É documento público, no sentido do texto, o escrito destinado a servir ou que pode ser utilizado, como meio de prova de fato juridicamente relevante.

Na falsidade ideológica o documento é genuíno, mas seu conteúdo intelectual não exprime a verdade. Pode ser cometido, no caso dos autos, tanto pelo oficial quanto pelo particular.

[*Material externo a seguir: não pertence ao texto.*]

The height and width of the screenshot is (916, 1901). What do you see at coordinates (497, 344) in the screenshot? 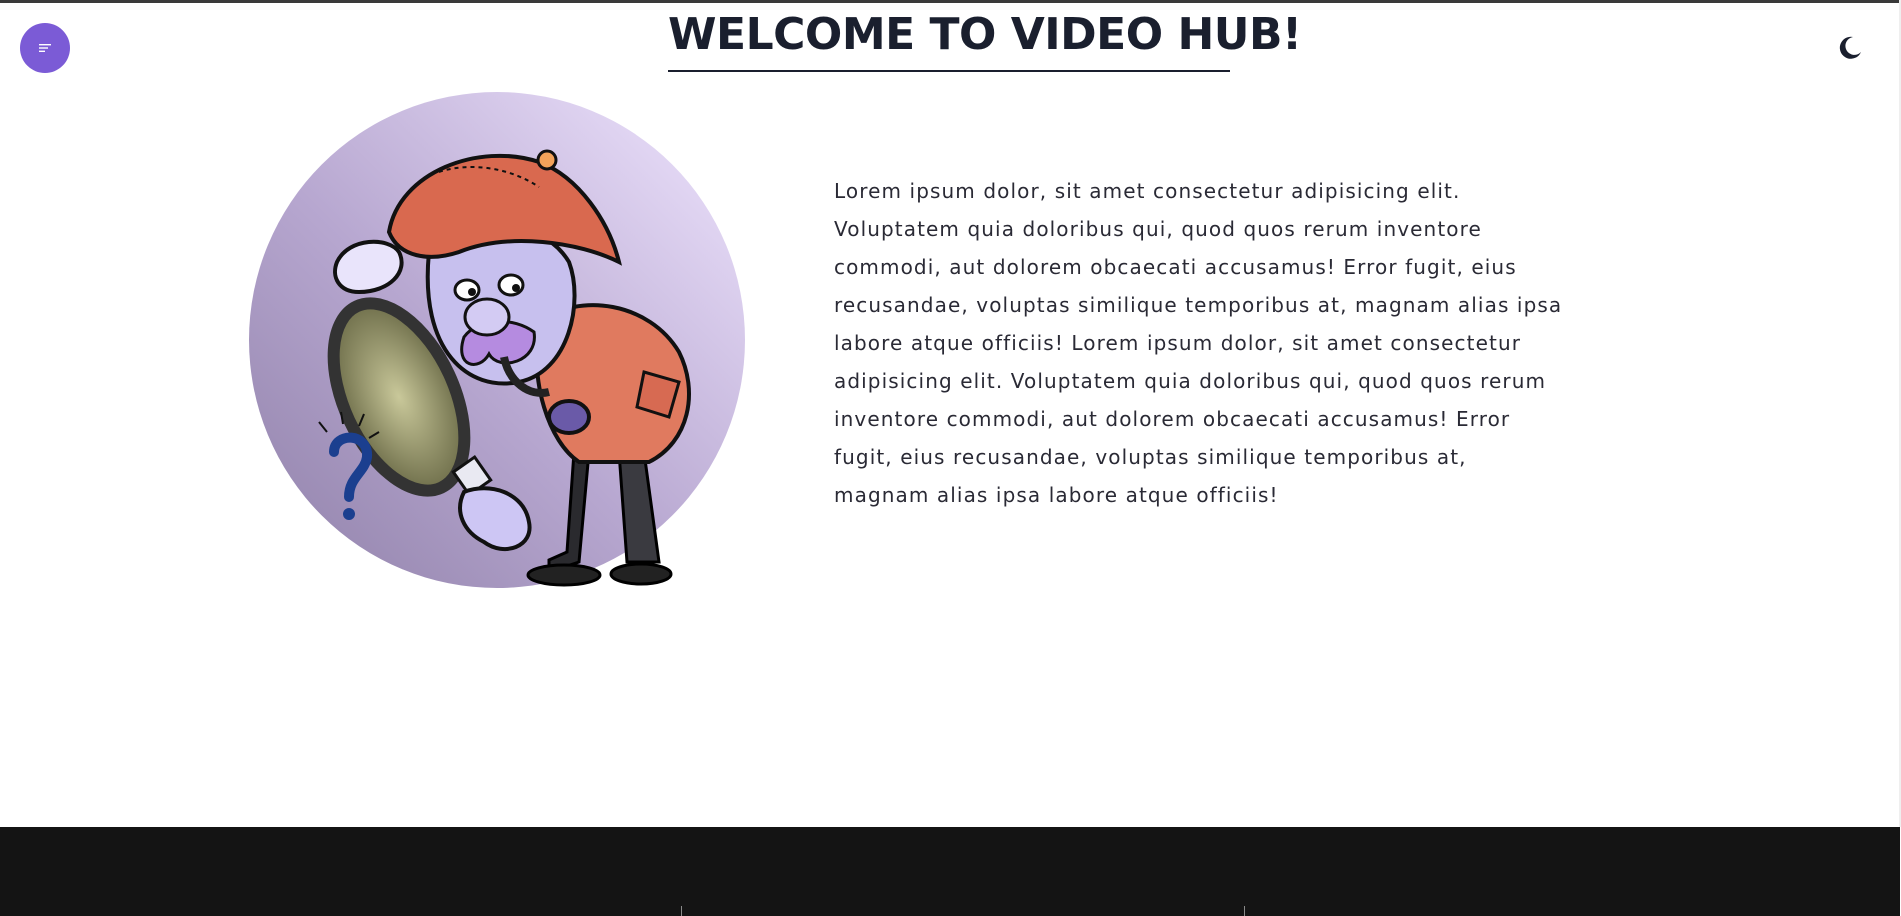
I see `detective-illustration` at bounding box center [497, 344].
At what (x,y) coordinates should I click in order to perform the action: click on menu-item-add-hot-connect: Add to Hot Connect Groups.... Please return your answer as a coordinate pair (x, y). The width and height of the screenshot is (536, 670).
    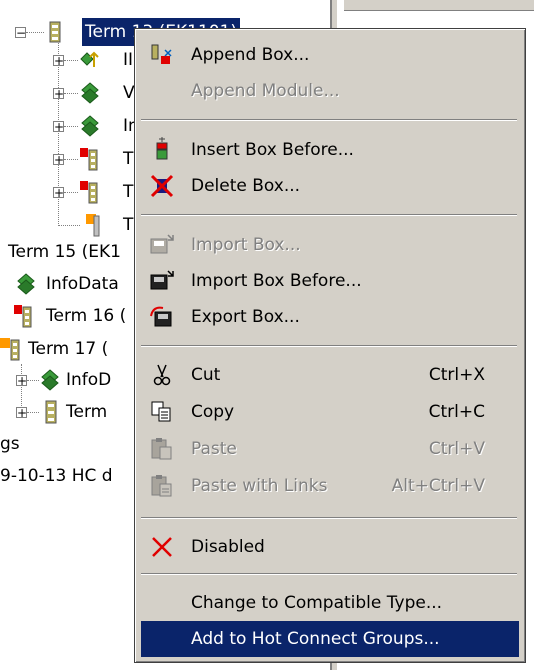
    Looking at the image, I should click on (330, 639).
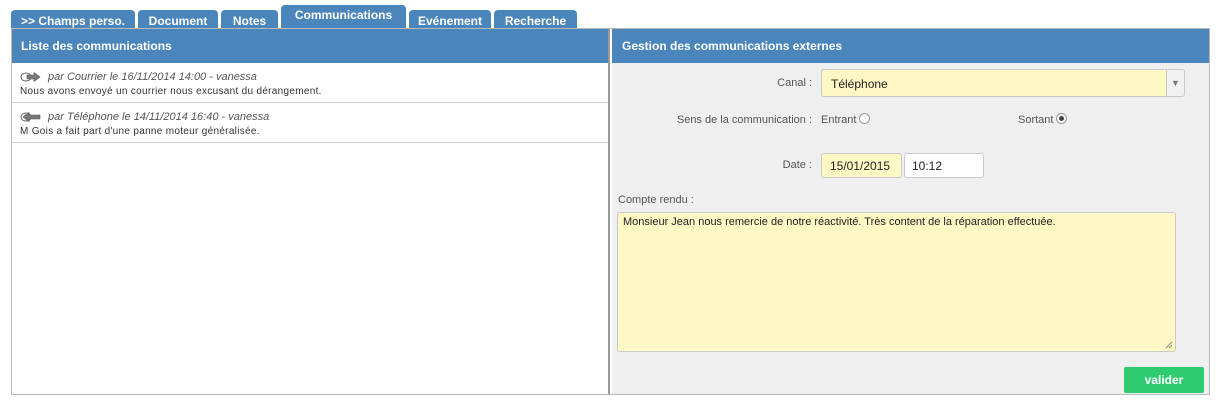 This screenshot has height=412, width=1220. What do you see at coordinates (839, 120) in the screenshot?
I see `radio-entrant-label: Entrant` at bounding box center [839, 120].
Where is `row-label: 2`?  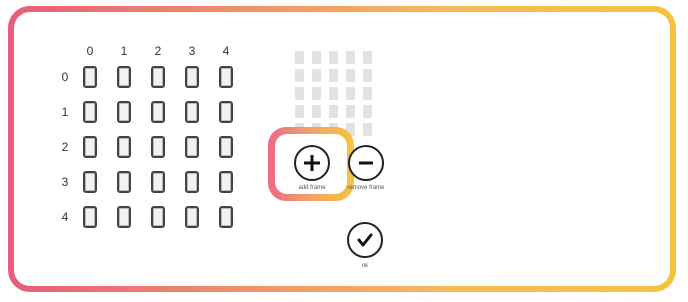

O delito do particular é praticado por ação, quando consiste em declarar para fim de registro coisa diversa do que nele devesse conter e quando deixar de informar ao oficial fato relevante para o registro feito.

As jurisprudências entre pronunciamentos condenatórios no exame das circunstâncias que levaram os interessados a alienar bens sem o devido consentimento de quem de direito, se dividem, todavia, a corrente majoritária é a que atesta o cometimento do delito, senão veja-se:

Neste sentido: (RT 221/69, 231/61, 251/127, 334/90 e 439/338).

O ato do notário, também precisa ser investigado com muita profundeza e delicadeza, visando apurar em toda sua extensão, a forma como o imóvel foi ali escriturado, até porque existem comentários gritantes sobre a vida daquele notário e à sociedade, cansada de tudo e de todos, não pode mais arcar com as conseqüências dos que pensam que pode tudo, inclusive enganá-la.

ANTE AO EXPOSTO, JULGO PROCEDENTE EM PARTE, a pretensão vestibular, e o faço em harmonia parcial como Ministério Público, para anular o ato jurídico escritura pública de compra e venda e conseqüente registro, celebrado entre XXXXXX XXXXX XXXX   e sua esposa XXXXXX XXXXX XXXX   e XXXXXX XXXXX XXXX  , por ter sido feita sem a observância do art. 82 do Código Civil, bem assim, com dolo e vício de consentimento.

Condeno, o promovido no pagamento das custas processuais e honorários advocatícios, que, tendo em vista o disposto no art. 20, § 3º do CPC, fixo em 20% (vinte por cento) sobre o valor da causa devidamente corrigido.

Por outro lado, julgo extinto sem mérito, a AÇÃO REIVINDICATÓRIA DE DOMÍNIO, por impossibilidade jurídica do pedido, sendo os autores, carecedores do direito de ação em relação a esta, em função da existência de um contrato de locação, por sinal em pleno vigor, faltando para sua rescisão a notificação premonitória, imprescindível nos contratos por tempo indeterminado.

Deixo de condenar os promoventes no pagamento das custas, despesas processuais e honorários advocatícios, porque estão assistindo pela Defensoria Pública do Estado.

Transitada em julgado, extrai-se cópias desta decisão, bem assim, dos documentos de fls. 07, 13, 14, 15 57, 58, 59, 60, 61 62 e 63, isto frente e verso, onde existir, e remetam-os ao Excelentíssimo Senhor Corregedor Geral de Justiça em João Pessoa, para adoção das medidas cabíveis, contra o notário de Fagundes, bem assim, ao Ilustríssimo Senhor Superintendente de Polícia Civil em Campina Grande, para instaurar procedimento crime contra o promovido e o notário de Fagundes.

P.R.I.
Campina Grande, 04 de abril de 1997.